The pastor had long been active in the life of the Illinois Baptist State Association, and he recently served two years as the state convention president, finishing his second term when the organization celebrated its centennial during its 2007 annual meeting. He also served on the Southern Baptist Committee on Committees.

The shooting occurred in the sprawling brick structure Winters led the church to build in what initially was an open cornfield. Since then, housing development have sprung up on all sides.

Violence is happening more frequently in houses of worship across the country. Victims have included ministers, but lay members have been casualties of targeted and random violence — usually shootings. Some attacks have been extensions of domestic violence carried out in church facilities.

Severely disgruntled people sometimes inflict their wrath in a congregational setting. The disgruntled can have  one of hundreds of reasons for their dissatisfaction but obviously no real justification for violent attacks.

Another possibility is the one that may have come into play in the Winters shooting. The day after the incident, prosecutors charged Terry Sedlacek, 27, with first-degree murder and aggravated battery. While police did not comment on a motive, a St. Louis Post-Dispatch report said last year that Sedlacek suffers from mental illness, apparently brought on by Lyme disease-induced brain damage.

At press time, Sedlacek was being held without bond and hospitalized for the wounds he suffered by trying to hurt himself with a knife after he shot the pastor and during a scuffle with parishioners who tried to subdue him.

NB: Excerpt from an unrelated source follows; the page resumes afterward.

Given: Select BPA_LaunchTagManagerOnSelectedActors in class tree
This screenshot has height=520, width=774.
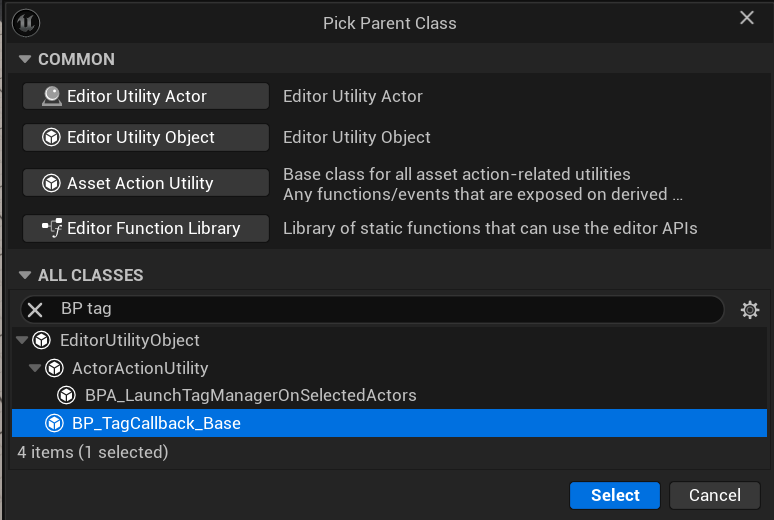Looking at the screenshot, I should (x=250, y=395).
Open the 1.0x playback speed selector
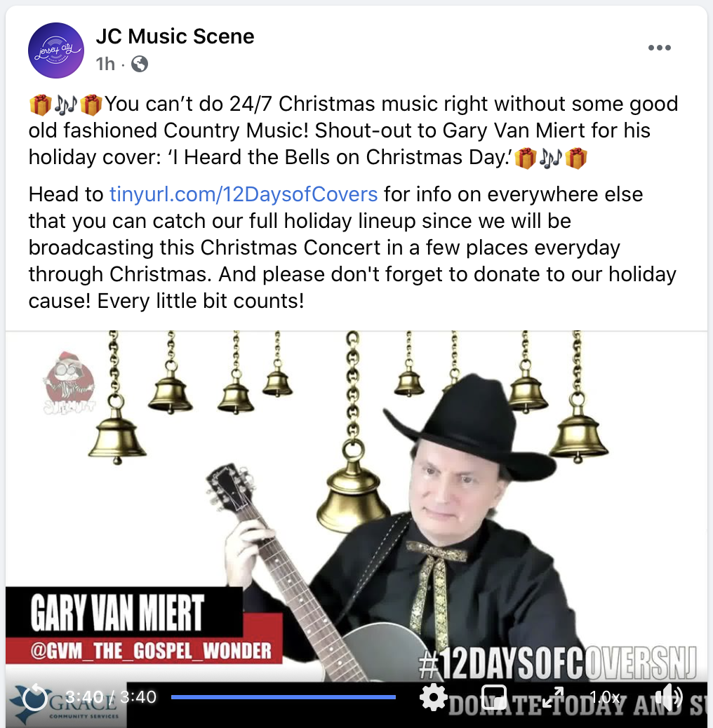 click(605, 697)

Two members received knife wounds in the struggle.

The attack raises again the question about what precautions churches should take to protect members from the cradle to the oldest members, the congregation’s staff and church property itself.

There are no absolute protections, of course, if for no other reason than the church is in the people business. One could argue that people are the most unpredictable of all God’s creation. And they have the power to inflict massive harm to property and to other people.

Churches have a natural apprehension about implementing tight security procedures and developing contingency plans for when the unexpected happens. Traditionally, church buildings have been regarded as places of safety, acceptance and refuge. But that is no longer automatic — if it ever was.

Church people tend to be very trusting, and that often makes them naive about potential dangers. “What happened in Maryville will never happen here,” some might say. But when members of Fred Winters’ church return to worship in the sanctuary, many will be particularly alert to what is happening around them. What couldn’t happen there — did. It could happen anywhere.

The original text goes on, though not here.